AbstractLong-term climate data play a vital role in climate change analysis, but in situ observations are spatio-temporally limited in many regions throughout the world – including South Korea. A lack of data may lead to considerable uncertainties in hydrological applications and make it difficult to detect nonstationarity that can significantly affect future risk estimation. This challenge is especially the case in rainfall frequency analysis. This thesis aims to analyse the climate change impact, especially for rainfall intensity change, by adopting globally available century-long reanalysis data. Although a few century-long reanalyses have been developed, there is still a knowledge gap on the suitability of such data for regional-scale studies. Due to the systematic errors in the data, bias correction should be considered before any applications. Accordingly, this thesis mainly consists of three parts: 1) the assessment of the reanalysis data in regional-scale analyses, 2) the bias correction of the century-term reanalysis data to reduce design rainfall uncertainty, and 3) the reanalysis-data-based nonstationary rainfall frequency analysis.
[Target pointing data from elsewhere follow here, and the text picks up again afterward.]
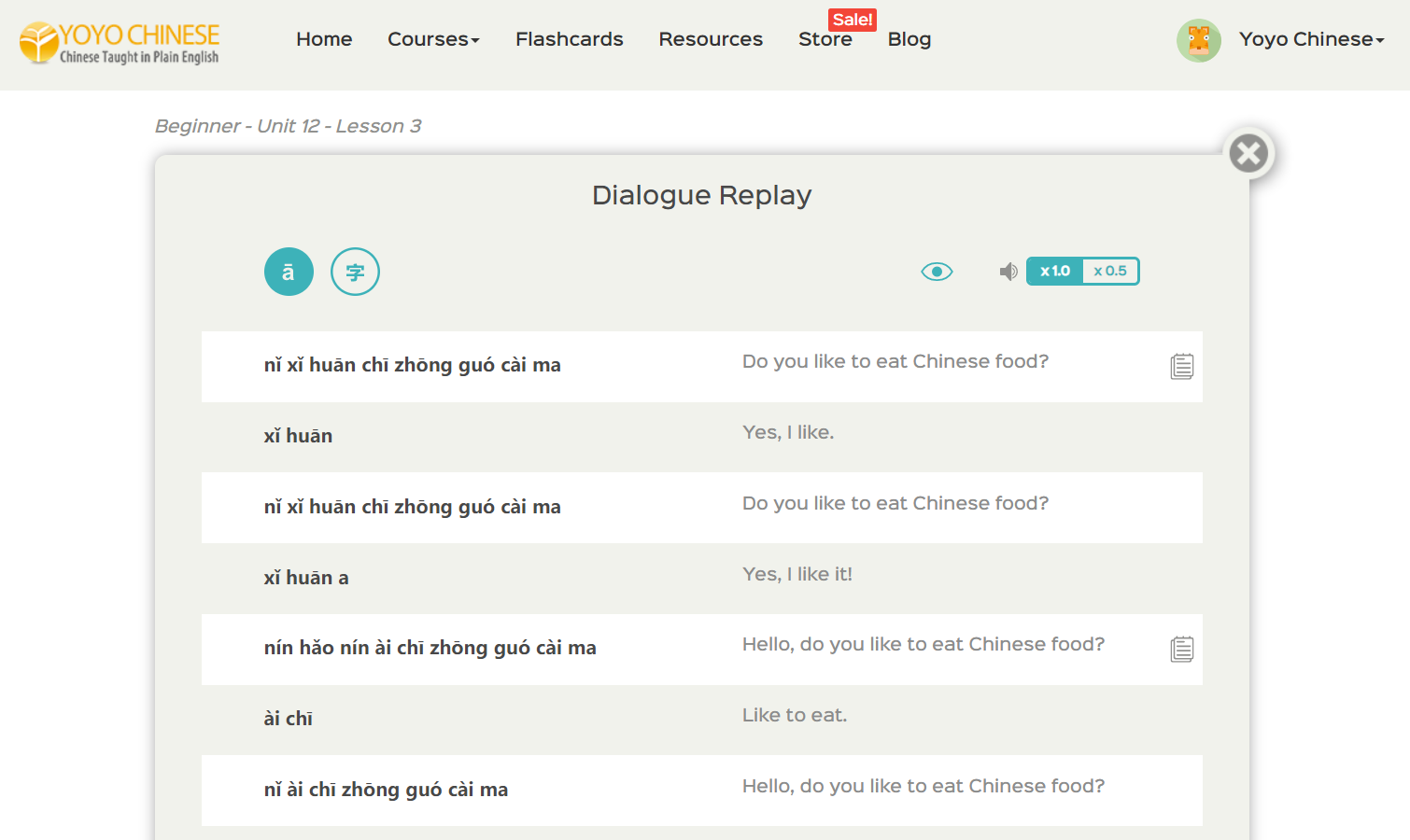Toggle the eye visibility icon
Viewport: 1410px width, 840px height.
[x=937, y=272]
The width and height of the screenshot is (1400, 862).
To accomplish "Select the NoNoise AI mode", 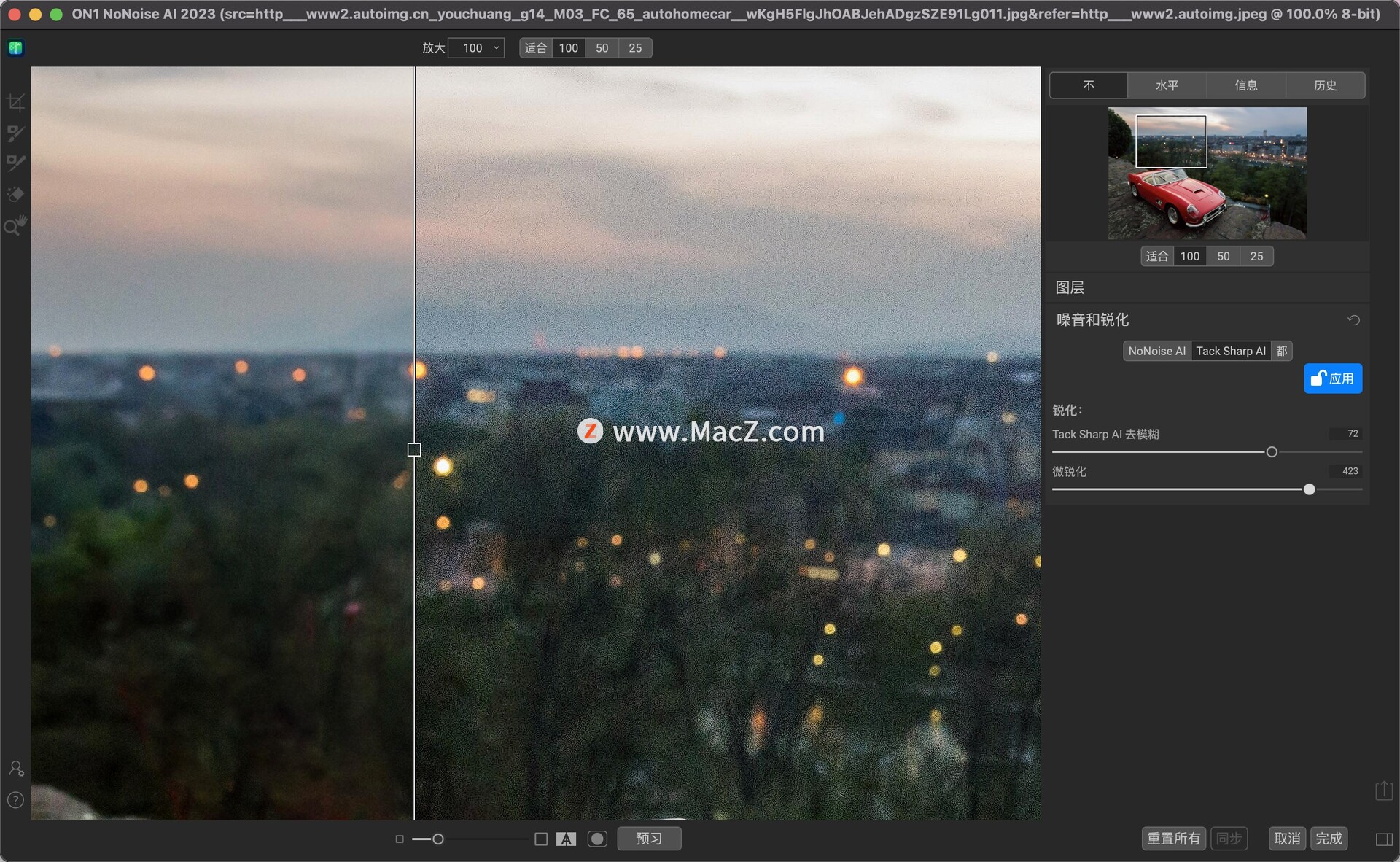I will point(1156,351).
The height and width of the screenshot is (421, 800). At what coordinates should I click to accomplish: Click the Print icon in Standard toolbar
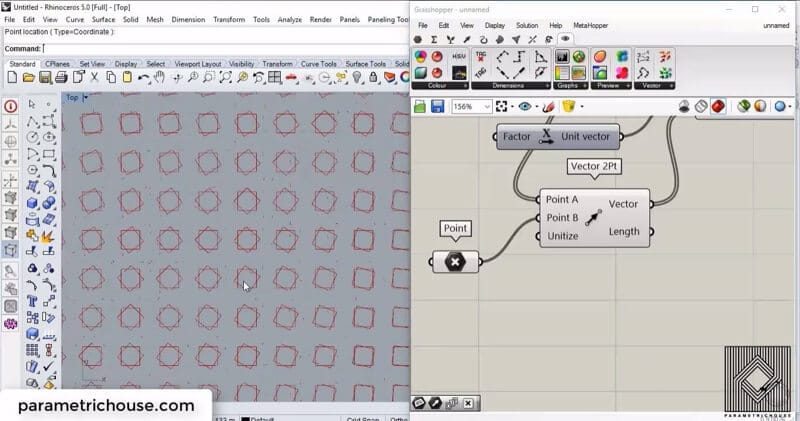[62, 77]
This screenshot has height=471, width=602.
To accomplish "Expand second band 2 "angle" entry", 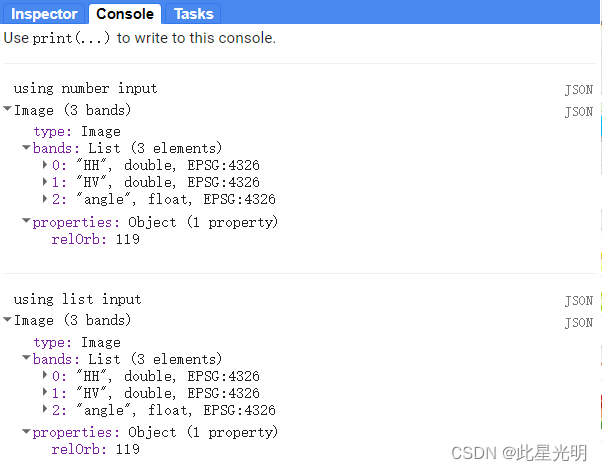I will (x=45, y=410).
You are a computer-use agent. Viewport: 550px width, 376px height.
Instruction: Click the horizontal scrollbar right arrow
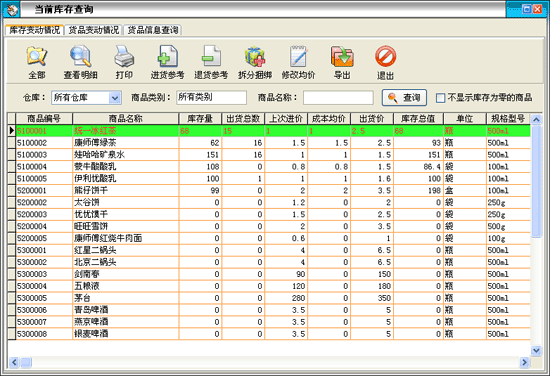click(x=524, y=362)
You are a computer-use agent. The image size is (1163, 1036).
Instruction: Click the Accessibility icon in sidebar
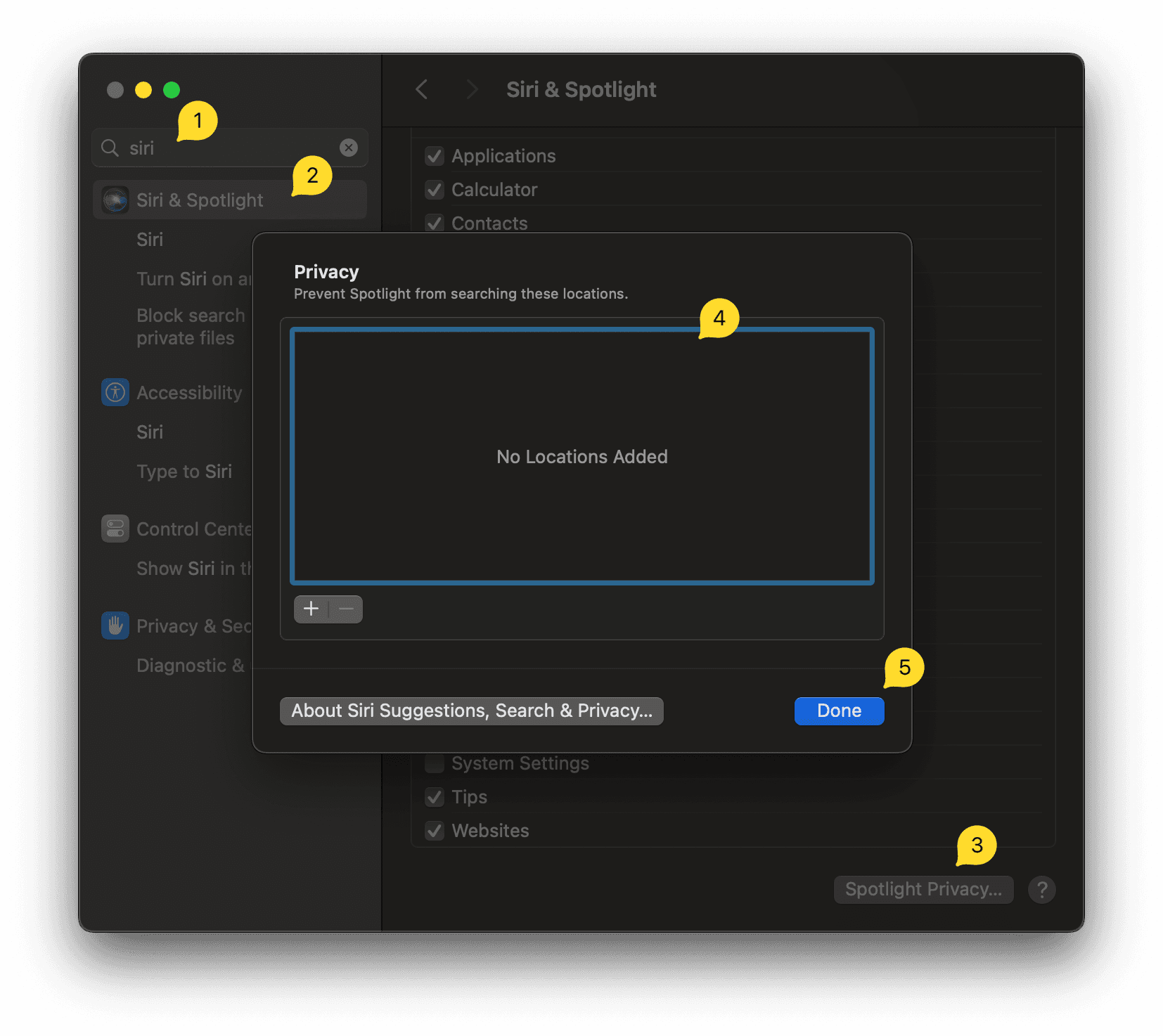(x=115, y=392)
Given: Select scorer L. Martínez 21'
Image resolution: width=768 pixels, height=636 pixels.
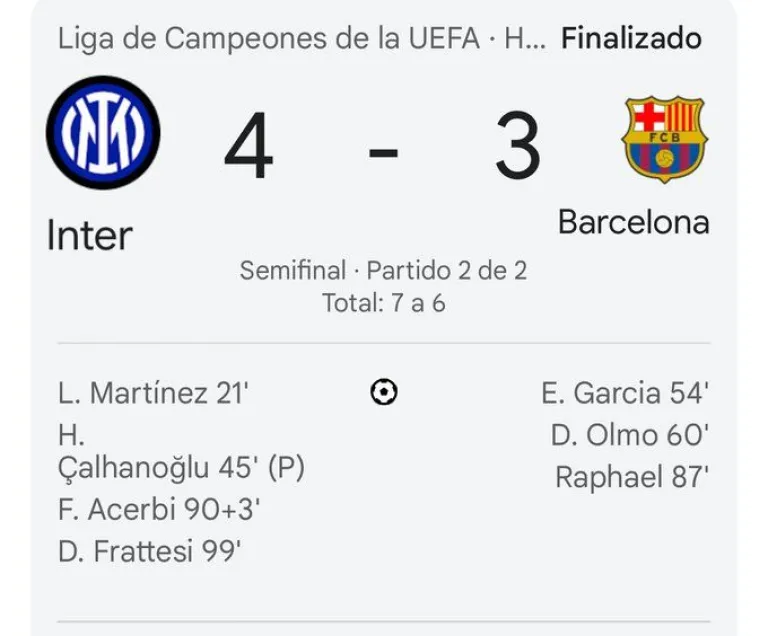Looking at the screenshot, I should click(153, 394).

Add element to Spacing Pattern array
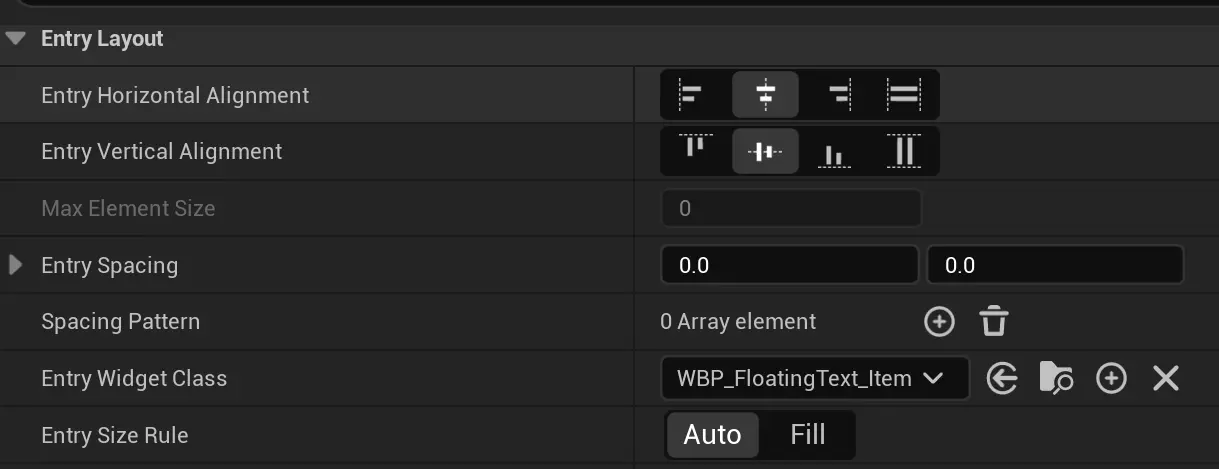[939, 322]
The first part evaluates the long-term reanalyses in South Korea, which is the selected study region in this thesis. Multi-decadal reanalyses (ERA-20cm, ERA-20c, ERA-40, and 20CR) for monthly mean precipitation and temperature were first assessed in South Korea compared with the global gridded observations (CRUv3.23 and GPCCv7). This analysis showed that reanalysis data could statistically reproduce observations well, but all products should be locally adjusted before their hydrological applications. A two-step approach was followed for the bias correction of the century-long reanalysis data: 1) a quantile mapping (QM) method using a composite gamma-Pareto distribution for the reference period (1973–2010) and 2) a trend-preserving QM method (i.e. quantile delta mapping method) for the whole 20th century. The evaluation suggested that the proposed bias correction scheme was useful for a regional-scale modelled data with a limited network of rain gauges. Meanwhile, the century-long data contributed to the reduction of design rainfall uncertainty. The final part presents a reanalysis-product-based nonstationary analysis. This new approach suggested that the stationary approach could underestimate future risk in many areas.
The findings in this thesis show that despite the biases, reanalysis data can provide valuable information that helps researchers to understand an area’s climate change impact using limited observations.